Scheduled agents¶
Each scheduled job can select its own provider, model, project, role, runtime, permission policy, guardrails, MCP servers, skills, and persistent session. One provider failure is isolated and does not stop other due jobs.
from shipit_agent import (
AgentScheduler,
ScheduledAgentConfig,
ScheduledAgentFactory,
connect_mcp,
)
from shipit_agent.cli.llm import build_llm
factory = ScheduledAgentFactory(
llm_factory=build_llm,
mcp_factory=connect_mcp,
)
scheduler = AgentScheduler(
agent_resolver=factory,
on_event=lambda job, event: print(job.name, event.type, event.message),
)
scheduler.add(
"Audit the repository and report release blockers.",
cron="0 8 * * 1-5",
name="release-audit",
session_id="release-history",
agent_config=ScheduledAgentConfig(
provider="openai",
model="gpt-5.5",
project_root="/path/to/repo",
runtime="project",
optimized=True,
permission_mode="plan",
guardrails="strict",
mcps=["github"],
connections=["slack"],
skills=["release-audit"],
stream_events=True,
),
)
scheduler.run_forever()
stream_events=True routes live AgentEvent objects through the scheduler's
on_event callback and still returns a ScheduleResult when the run completes.

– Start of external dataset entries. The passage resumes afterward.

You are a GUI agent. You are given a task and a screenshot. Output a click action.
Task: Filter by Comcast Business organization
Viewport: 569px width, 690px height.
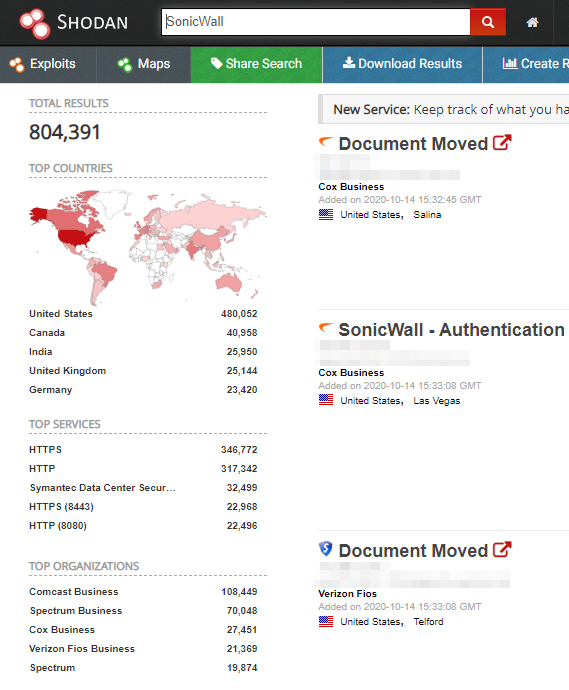pyautogui.click(x=73, y=592)

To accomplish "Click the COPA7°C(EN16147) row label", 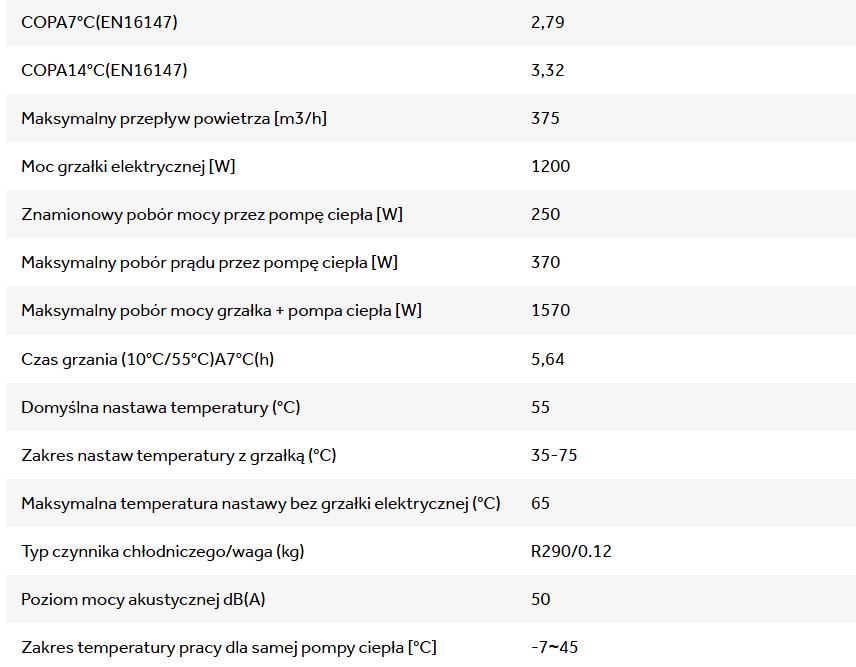I will point(99,22).
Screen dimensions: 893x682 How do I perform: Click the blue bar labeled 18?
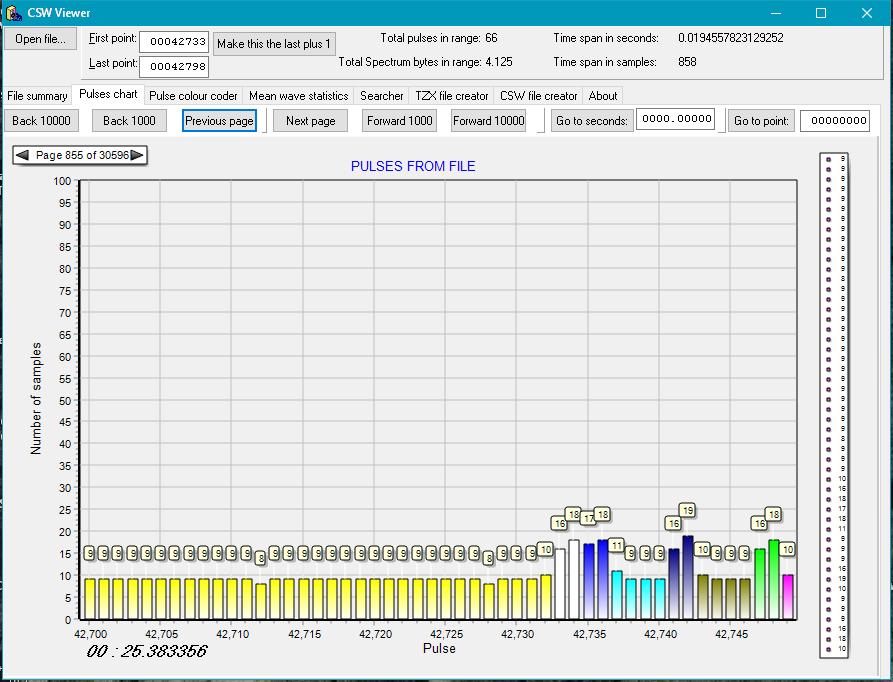pos(603,580)
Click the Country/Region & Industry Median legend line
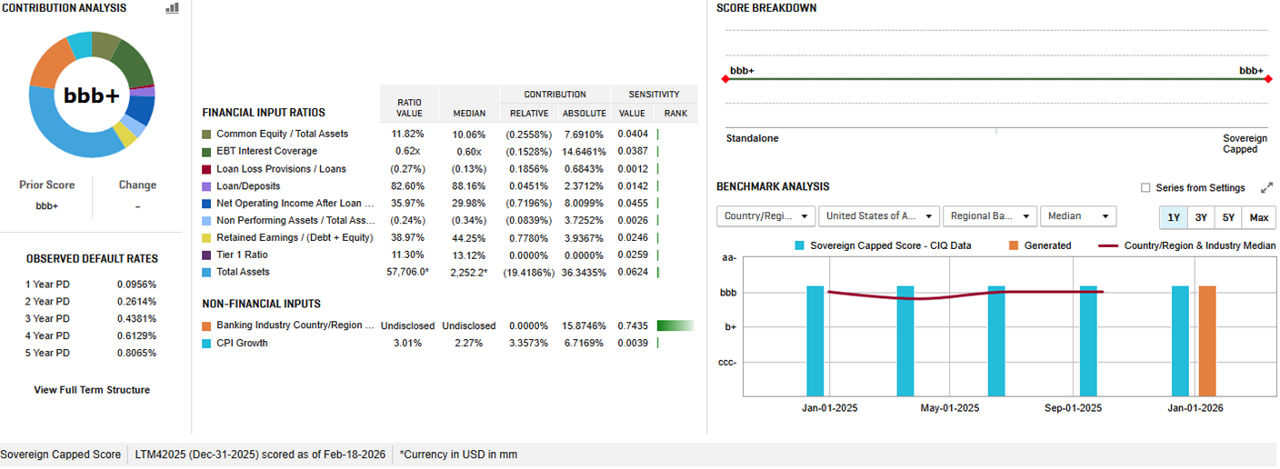The height and width of the screenshot is (469, 1280). pyautogui.click(x=1107, y=245)
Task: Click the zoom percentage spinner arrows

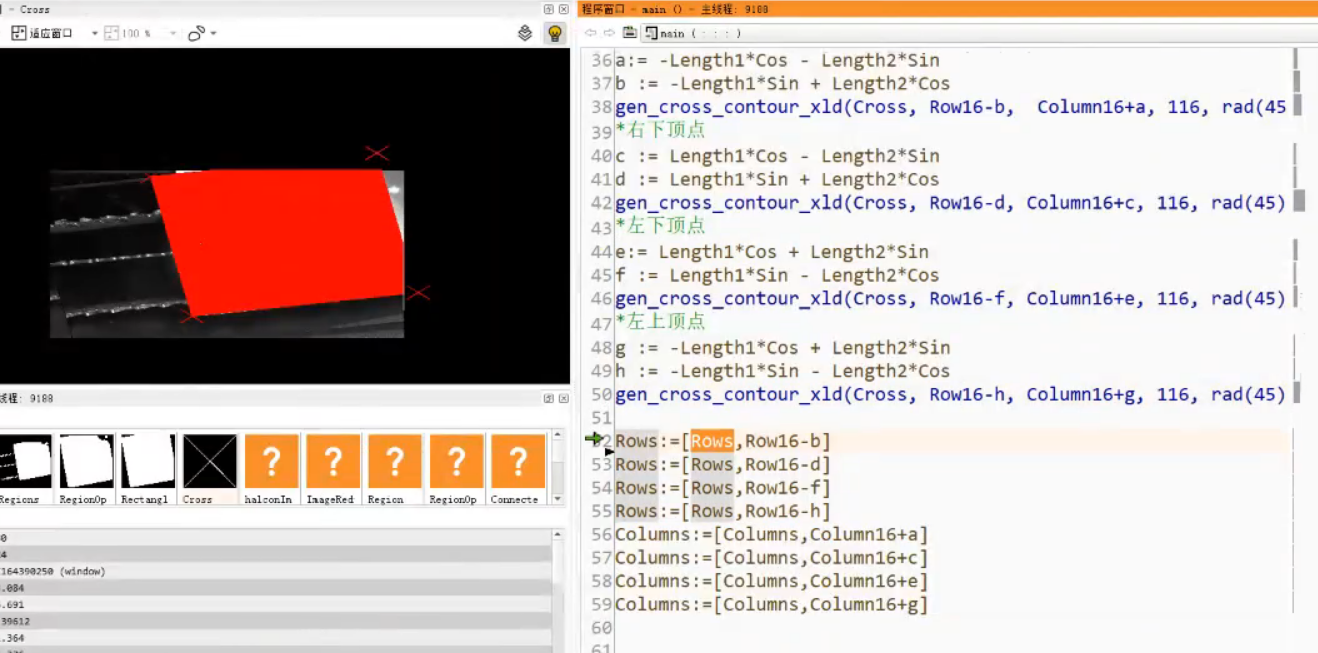Action: coord(172,33)
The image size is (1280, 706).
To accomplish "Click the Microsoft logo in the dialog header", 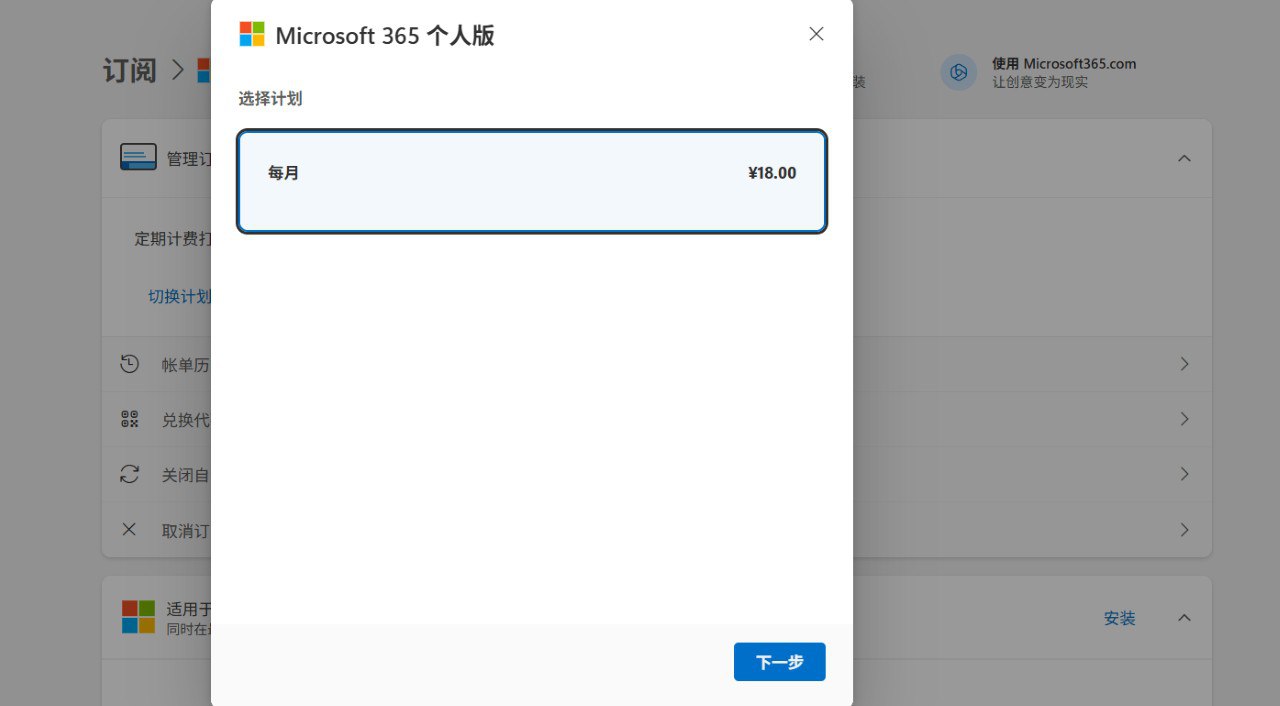I will (252, 35).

Use SQLiteJobStore for durable run counts, next-run times, pause state, failure
status, and complete agent configuration.
CLI¶
shipit jobs add "Audit the release" \
--cron "0 8 * * 1-5" \
--name release-audit \
--provider openai \
--model gpt-5.5 \
--project-root /path/to/repo \
--permission-mode plan \
--guardrails strict \
--mcp github \
--connection slack \
--skill release-audit \
--session-id release-history \
--stream-events
shipit jobs list
shipit jobs pause release-audit
shipit jobs resume release-audit
shipit jobs start
Connection names are capability requirements, not stored credentials. Keep tokens and secrets in the configured credential store or environment; the scheduler database never persists them.